** Document extract follows **

Effects of Elevated CO2 and Temperature on Condensed Tannin Concentrations in Silver Birch Tree Leaves
Huttunen, L., Aphalo, P.J., Lehto, T., Niemela, P., Kuokkanen, K. and Kellomaki, S. 2009. Effects of elevated temperature, elevated CO2 and fertilization on quality and subsequent decomposition of silver birch leaf litter. Soil Biology & Biochemistry 41: 2414-2421.
In the present study, Huttunen et al. (2009) grew, from seed, well-watered silver birch (Betula pendula) plants in small containers filled with peat that were supplied with nitrogen (N) at low, moderate and high rates equivalent to 0, 150 or 500 kg N per hectare per year, respectively, and maintained within climate-controlled closed-top chambers located out-of-doors at the University of Joensuu in Finland at either ambient or elevated air temperature (T or T + 2°C) at either ambient or elevated air CO2 concentrations (360 or 720 ppm) from mid-June 1999 to the end of the 2000 growing season, after which they harvested their leaves and determined their insoluble condensed tannin concentrations.

** End of Document extract **
** Material shown follows **

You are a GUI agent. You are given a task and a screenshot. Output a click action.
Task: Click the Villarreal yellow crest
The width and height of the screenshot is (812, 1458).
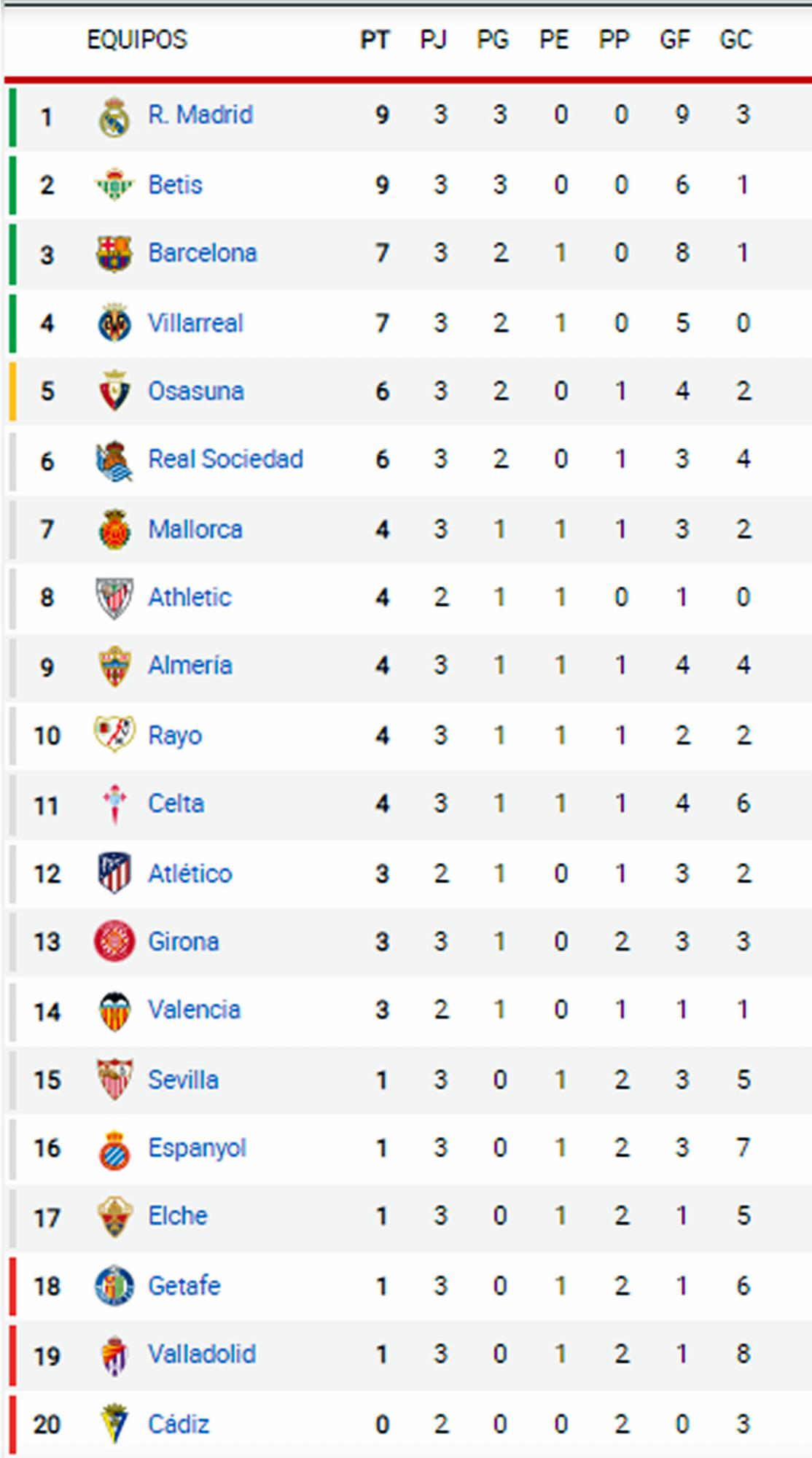(114, 323)
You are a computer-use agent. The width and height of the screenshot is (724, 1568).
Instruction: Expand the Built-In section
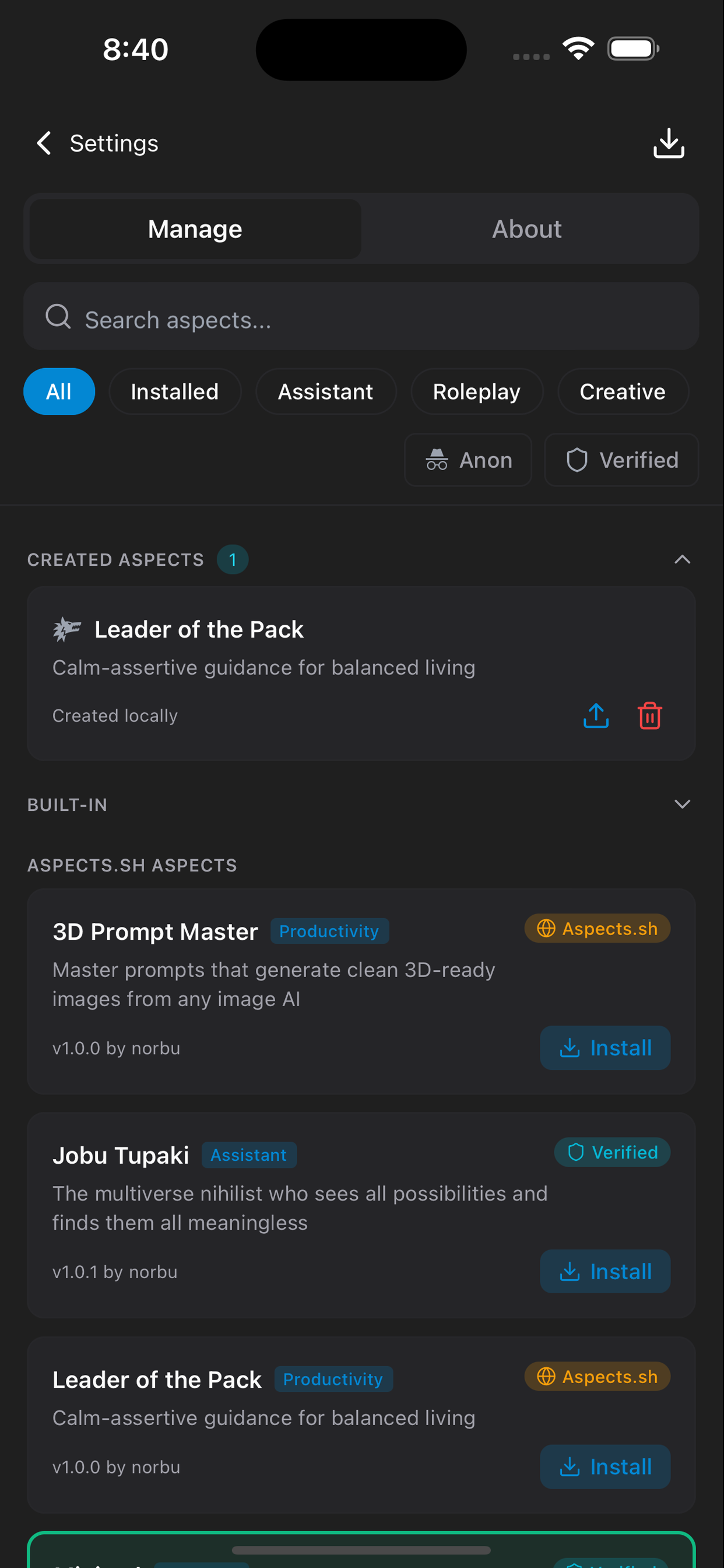pyautogui.click(x=682, y=804)
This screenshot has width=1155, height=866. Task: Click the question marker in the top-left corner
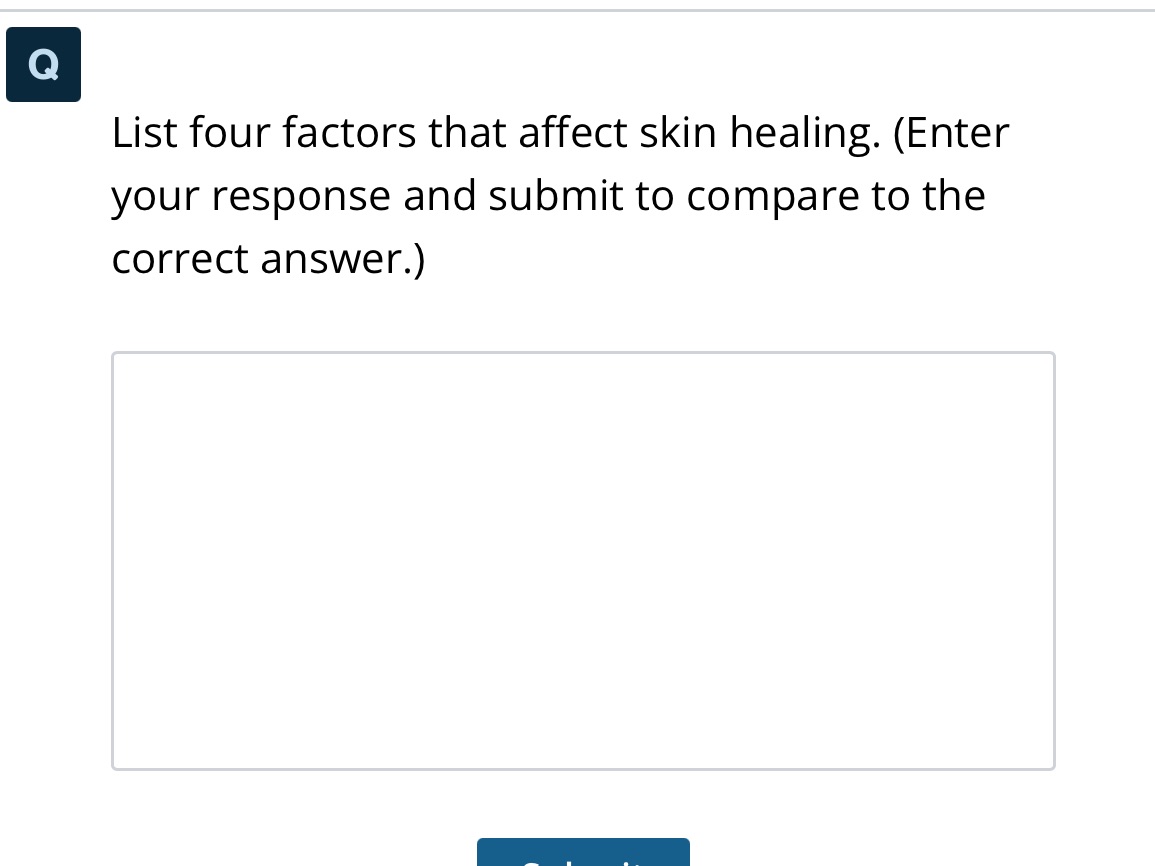click(43, 64)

** End of Material shown **

→ **Your assignment**
Using the silver birch summary, answer each question:
(a) In which journal did the 2009 study appear?
(b) What were the ambient and elevated CO2 concentrations?
(c) Where were the closed-top chambers located?
The listing has no connection to the silver birch summary.

→ **Answer area**
(a) Soil Biology & Biochemistry
(b) 360 ppm ambient and 720 ppm elevated
(c) Out-of-doors at the University of Joensuu in Finland